*WHAT IS BEING ASKED*. Across the entries that follow, work out the number of lines containing the string "menu", and state it alone.

*MATERIAL PROVIDED*.

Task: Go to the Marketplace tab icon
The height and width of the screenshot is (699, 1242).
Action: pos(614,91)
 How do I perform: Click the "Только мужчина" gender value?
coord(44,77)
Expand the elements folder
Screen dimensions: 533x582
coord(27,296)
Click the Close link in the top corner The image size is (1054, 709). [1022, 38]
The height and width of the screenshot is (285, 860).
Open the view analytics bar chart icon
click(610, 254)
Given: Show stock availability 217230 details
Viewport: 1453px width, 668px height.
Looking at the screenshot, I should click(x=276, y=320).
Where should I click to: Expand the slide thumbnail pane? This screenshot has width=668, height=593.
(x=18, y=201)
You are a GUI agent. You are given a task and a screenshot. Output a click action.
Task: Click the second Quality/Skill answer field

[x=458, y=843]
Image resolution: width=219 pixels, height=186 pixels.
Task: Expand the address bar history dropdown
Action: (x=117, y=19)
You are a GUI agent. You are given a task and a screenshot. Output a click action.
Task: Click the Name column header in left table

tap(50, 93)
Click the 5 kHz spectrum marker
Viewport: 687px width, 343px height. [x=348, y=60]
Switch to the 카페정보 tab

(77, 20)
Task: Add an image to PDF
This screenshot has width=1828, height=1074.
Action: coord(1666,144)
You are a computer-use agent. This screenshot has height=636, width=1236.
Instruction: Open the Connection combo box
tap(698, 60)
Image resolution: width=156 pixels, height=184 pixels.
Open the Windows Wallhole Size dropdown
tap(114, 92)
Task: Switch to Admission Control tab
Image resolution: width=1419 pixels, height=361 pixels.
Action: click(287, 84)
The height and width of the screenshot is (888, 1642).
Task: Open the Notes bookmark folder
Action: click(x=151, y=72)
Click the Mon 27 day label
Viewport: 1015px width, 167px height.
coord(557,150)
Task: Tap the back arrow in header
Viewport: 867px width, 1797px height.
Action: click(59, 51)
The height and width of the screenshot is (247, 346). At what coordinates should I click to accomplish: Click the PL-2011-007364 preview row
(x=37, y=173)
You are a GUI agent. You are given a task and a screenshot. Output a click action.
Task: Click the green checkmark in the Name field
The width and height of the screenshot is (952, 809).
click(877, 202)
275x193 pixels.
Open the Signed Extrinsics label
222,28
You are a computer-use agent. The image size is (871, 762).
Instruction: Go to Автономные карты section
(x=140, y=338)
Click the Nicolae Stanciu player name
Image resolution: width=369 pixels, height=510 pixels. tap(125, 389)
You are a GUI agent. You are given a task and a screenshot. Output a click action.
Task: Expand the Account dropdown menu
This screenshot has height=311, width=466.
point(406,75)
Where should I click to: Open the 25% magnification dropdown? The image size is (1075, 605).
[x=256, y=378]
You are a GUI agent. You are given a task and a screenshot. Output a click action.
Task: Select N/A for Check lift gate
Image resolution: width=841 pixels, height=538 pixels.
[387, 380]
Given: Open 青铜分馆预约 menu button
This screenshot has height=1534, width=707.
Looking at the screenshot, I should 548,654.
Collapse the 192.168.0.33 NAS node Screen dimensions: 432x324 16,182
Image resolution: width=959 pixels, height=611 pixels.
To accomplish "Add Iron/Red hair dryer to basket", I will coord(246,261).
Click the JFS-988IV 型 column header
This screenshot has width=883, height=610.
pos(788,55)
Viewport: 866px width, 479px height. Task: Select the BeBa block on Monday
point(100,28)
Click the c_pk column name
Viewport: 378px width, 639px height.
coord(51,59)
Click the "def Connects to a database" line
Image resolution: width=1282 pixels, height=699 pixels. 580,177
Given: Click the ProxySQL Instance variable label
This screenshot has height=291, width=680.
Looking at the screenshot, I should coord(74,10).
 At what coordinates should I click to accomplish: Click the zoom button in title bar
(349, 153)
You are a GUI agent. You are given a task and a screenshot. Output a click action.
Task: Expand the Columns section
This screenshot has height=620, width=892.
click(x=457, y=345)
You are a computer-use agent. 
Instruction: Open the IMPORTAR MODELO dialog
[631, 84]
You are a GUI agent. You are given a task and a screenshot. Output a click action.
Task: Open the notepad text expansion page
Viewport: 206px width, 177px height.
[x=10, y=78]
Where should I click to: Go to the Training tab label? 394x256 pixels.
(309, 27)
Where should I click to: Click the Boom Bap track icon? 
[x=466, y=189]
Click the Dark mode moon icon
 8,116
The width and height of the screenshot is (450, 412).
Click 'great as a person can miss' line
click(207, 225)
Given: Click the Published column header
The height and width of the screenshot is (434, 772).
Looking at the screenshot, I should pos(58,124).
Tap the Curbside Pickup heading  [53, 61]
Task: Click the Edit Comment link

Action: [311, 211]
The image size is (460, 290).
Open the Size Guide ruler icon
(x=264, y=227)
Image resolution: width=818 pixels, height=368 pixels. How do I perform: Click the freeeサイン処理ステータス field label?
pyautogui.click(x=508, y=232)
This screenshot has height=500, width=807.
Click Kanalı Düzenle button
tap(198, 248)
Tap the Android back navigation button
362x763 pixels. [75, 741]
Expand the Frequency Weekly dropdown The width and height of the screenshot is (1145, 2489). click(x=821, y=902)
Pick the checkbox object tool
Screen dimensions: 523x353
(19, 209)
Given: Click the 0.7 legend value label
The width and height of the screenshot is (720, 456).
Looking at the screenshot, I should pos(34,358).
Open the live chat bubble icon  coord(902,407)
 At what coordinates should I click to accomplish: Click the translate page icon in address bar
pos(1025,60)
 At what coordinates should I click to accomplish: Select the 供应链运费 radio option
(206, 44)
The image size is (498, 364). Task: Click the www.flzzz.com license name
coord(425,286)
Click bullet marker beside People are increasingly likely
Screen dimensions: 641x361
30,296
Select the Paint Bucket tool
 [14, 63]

*SOLUTION TO THE PROBLEM*. 2